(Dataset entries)
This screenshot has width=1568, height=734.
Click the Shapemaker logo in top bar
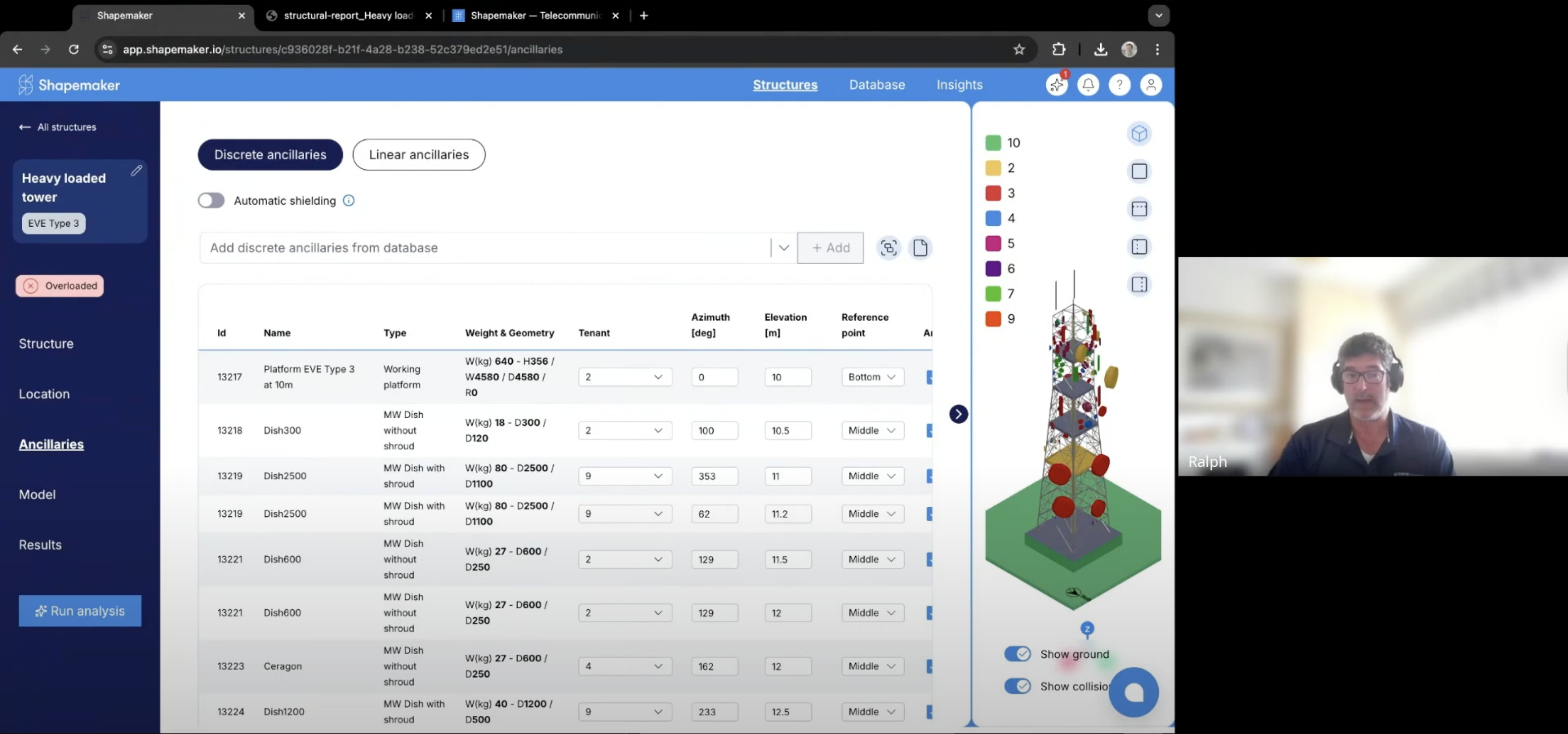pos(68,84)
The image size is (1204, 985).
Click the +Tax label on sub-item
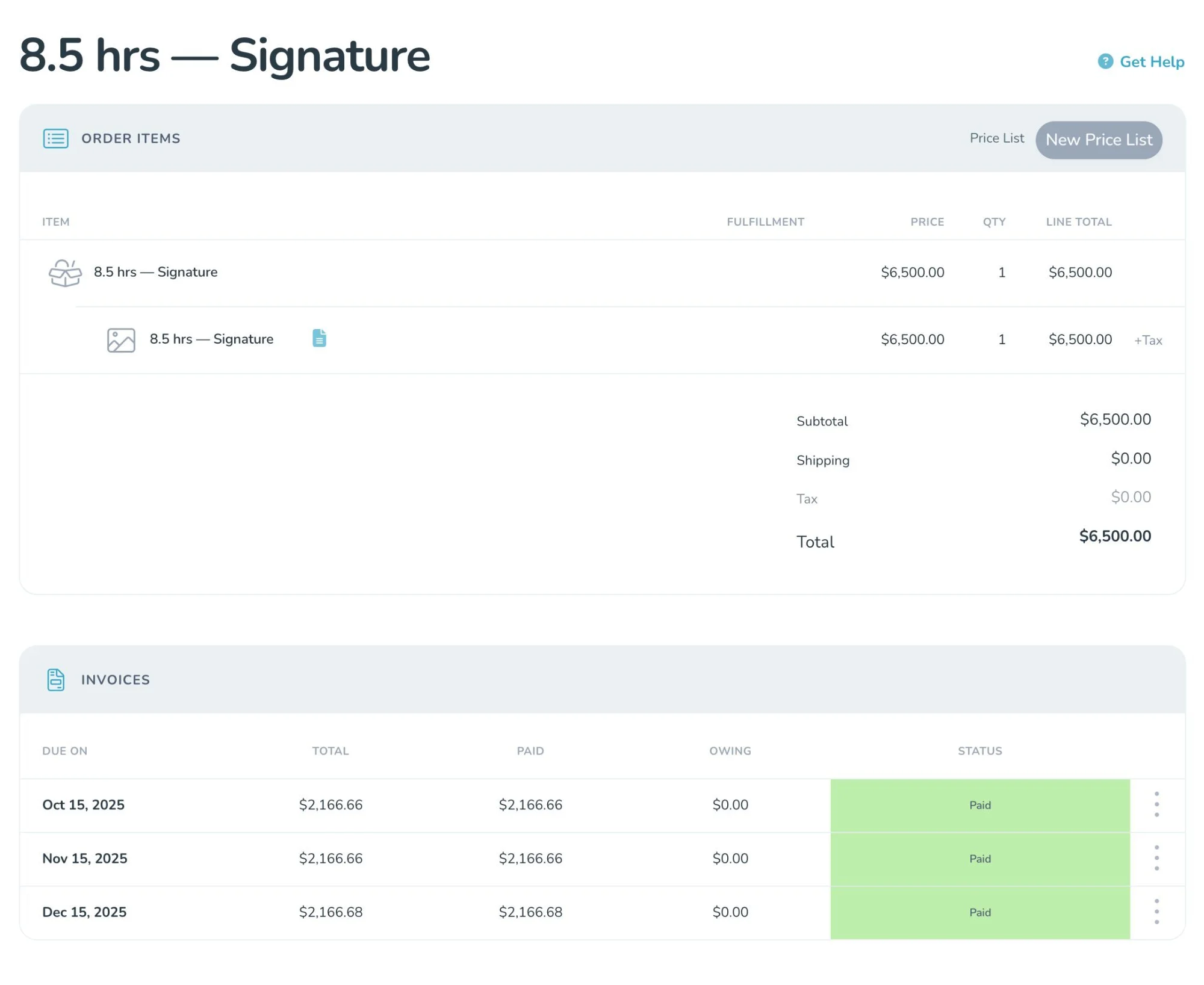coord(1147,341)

* THE PROBLEM: Repeat exactly the lines from the one containing "Click the Shapemaker logo in top bar" to the last line of the data above, both included, and write no pictures into the copy.

* ANSWER TO THE PROBLEM:
Click the Shapemaker logo in top bar
pos(68,84)
The image size is (1204, 985).
Click the +Tax label on sub-item
coord(1147,341)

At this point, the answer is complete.